* **PROBLEM DETAILS**:
Retype the lines of the material below word for word, keeping every line in its original order.

* **Stored data entries**:
'''
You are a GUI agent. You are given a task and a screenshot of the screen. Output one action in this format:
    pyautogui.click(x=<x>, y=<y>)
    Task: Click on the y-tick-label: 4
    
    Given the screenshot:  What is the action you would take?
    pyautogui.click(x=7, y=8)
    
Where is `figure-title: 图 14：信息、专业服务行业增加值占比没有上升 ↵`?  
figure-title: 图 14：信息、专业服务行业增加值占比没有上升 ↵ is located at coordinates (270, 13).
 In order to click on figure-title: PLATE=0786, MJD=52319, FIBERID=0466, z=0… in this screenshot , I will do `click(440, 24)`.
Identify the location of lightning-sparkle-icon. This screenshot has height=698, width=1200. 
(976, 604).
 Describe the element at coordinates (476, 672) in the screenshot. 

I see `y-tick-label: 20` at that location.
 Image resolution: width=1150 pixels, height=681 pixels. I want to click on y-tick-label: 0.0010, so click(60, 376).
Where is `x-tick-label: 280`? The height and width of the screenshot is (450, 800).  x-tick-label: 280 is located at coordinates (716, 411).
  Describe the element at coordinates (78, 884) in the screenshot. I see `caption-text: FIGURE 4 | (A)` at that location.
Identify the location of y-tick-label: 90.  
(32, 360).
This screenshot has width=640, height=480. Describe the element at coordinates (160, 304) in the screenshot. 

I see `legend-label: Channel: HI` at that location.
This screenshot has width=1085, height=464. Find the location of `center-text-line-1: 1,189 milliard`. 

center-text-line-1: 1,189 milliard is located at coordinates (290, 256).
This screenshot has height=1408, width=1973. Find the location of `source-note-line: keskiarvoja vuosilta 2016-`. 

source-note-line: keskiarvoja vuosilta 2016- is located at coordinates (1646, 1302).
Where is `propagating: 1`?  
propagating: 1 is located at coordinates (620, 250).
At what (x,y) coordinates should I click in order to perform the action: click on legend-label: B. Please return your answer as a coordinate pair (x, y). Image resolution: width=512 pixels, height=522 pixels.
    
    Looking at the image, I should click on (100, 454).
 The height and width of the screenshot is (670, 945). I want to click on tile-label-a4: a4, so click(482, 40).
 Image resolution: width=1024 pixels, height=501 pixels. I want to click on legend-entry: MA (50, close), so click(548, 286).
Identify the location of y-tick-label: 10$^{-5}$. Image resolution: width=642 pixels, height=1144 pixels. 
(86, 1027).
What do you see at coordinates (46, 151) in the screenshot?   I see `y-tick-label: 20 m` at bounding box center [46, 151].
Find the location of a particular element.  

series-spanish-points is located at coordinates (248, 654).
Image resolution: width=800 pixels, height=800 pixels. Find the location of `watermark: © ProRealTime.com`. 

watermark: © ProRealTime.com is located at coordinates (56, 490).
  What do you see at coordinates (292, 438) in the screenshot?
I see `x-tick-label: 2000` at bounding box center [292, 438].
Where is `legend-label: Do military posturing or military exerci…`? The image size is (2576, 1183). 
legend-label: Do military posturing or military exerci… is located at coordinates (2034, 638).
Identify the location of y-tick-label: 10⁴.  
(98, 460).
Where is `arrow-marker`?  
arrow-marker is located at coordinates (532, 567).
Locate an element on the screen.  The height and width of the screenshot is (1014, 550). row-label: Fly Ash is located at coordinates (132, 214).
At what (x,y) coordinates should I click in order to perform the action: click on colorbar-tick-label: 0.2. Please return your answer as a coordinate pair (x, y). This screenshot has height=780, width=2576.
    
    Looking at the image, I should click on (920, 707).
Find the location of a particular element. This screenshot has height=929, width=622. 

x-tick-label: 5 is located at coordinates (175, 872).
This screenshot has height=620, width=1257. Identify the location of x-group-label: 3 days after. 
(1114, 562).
'''
* **RESULT**:
You are a GUI agent. You are given a task and a screenshot of the screen. Output one action in this format:
    pyautogui.click(x=<x>, y=<y>)
    Task: Click on the y-tick-label: 4
    
    Given the screenshot:  What is the action you would take?
    pyautogui.click(x=7, y=8)
    
Where is `figure-title: 图 14：信息、专业服务行业增加值占比没有上升 ↵`?  
figure-title: 图 14：信息、专业服务行业增加值占比没有上升 ↵ is located at coordinates (270, 13).
 In order to click on figure-title: PLATE=0786, MJD=52319, FIBERID=0466, z=0… in this screenshot , I will do `click(440, 24)`.
Identify the location of lightning-sparkle-icon. This screenshot has height=698, width=1200. 
(976, 604).
 Describe the element at coordinates (476, 672) in the screenshot. 

I see `y-tick-label: 20` at that location.
 Image resolution: width=1150 pixels, height=681 pixels. I want to click on y-tick-label: 0.0010, so click(60, 376).
Where is `x-tick-label: 280`? The height and width of the screenshot is (450, 800).  x-tick-label: 280 is located at coordinates (716, 411).
  Describe the element at coordinates (78, 884) in the screenshot. I see `caption-text: FIGURE 4 | (A)` at that location.
Identify the location of y-tick-label: 90.  
(32, 360).
This screenshot has width=640, height=480. Describe the element at coordinates (160, 304) in the screenshot. 

I see `legend-label: Channel: HI` at that location.
This screenshot has width=1085, height=464. Find the location of `center-text-line-1: 1,189 milliard`. 

center-text-line-1: 1,189 milliard is located at coordinates (290, 256).
This screenshot has height=1408, width=1973. Find the location of `source-note-line: keskiarvoja vuosilta 2016-`. 

source-note-line: keskiarvoja vuosilta 2016- is located at coordinates (1646, 1302).
Where is `propagating: 1`?  
propagating: 1 is located at coordinates (620, 250).
At what (x,y) coordinates should I click in order to perform the action: click on legend-label: B. Please return your answer as a coordinate pair (x, y). Image resolution: width=512 pixels, height=522 pixels.
    
    Looking at the image, I should click on (100, 454).
 The height and width of the screenshot is (670, 945). I want to click on tile-label-a4: a4, so click(482, 40).
 Image resolution: width=1024 pixels, height=501 pixels. I want to click on legend-entry: MA (50, close), so click(548, 286).
Identify the location of y-tick-label: 10$^{-5}$. Image resolution: width=642 pixels, height=1144 pixels. 
(86, 1027).
What do you see at coordinates (46, 151) in the screenshot?   I see `y-tick-label: 20 m` at bounding box center [46, 151].
Find the location of a particular element.  

series-spanish-points is located at coordinates (248, 654).
Image resolution: width=800 pixels, height=800 pixels. Find the location of `watermark: © ProRealTime.com`. 

watermark: © ProRealTime.com is located at coordinates (56, 490).
  What do you see at coordinates (292, 438) in the screenshot?
I see `x-tick-label: 2000` at bounding box center [292, 438].
Where is `legend-label: Do military posturing or military exerci…`? The image size is (2576, 1183). 
legend-label: Do military posturing or military exerci… is located at coordinates (2034, 638).
Identify the location of y-tick-label: 10⁴.  
(98, 460).
Where is `arrow-marker`?  
arrow-marker is located at coordinates (532, 567).
Locate an element on the screen.  The height and width of the screenshot is (1014, 550). row-label: Fly Ash is located at coordinates (132, 214).
At what (x,y) coordinates should I click in order to perform the action: click on colorbar-tick-label: 0.2. Please return your answer as a coordinate pair (x, y). This screenshot has height=780, width=2576.
    
    Looking at the image, I should click on (920, 707).
Find the location of a particular element. This screenshot has height=929, width=622. 

x-tick-label: 5 is located at coordinates (175, 872).
This screenshot has height=620, width=1257. Identify the location of x-group-label: 3 days after. 
(1114, 562).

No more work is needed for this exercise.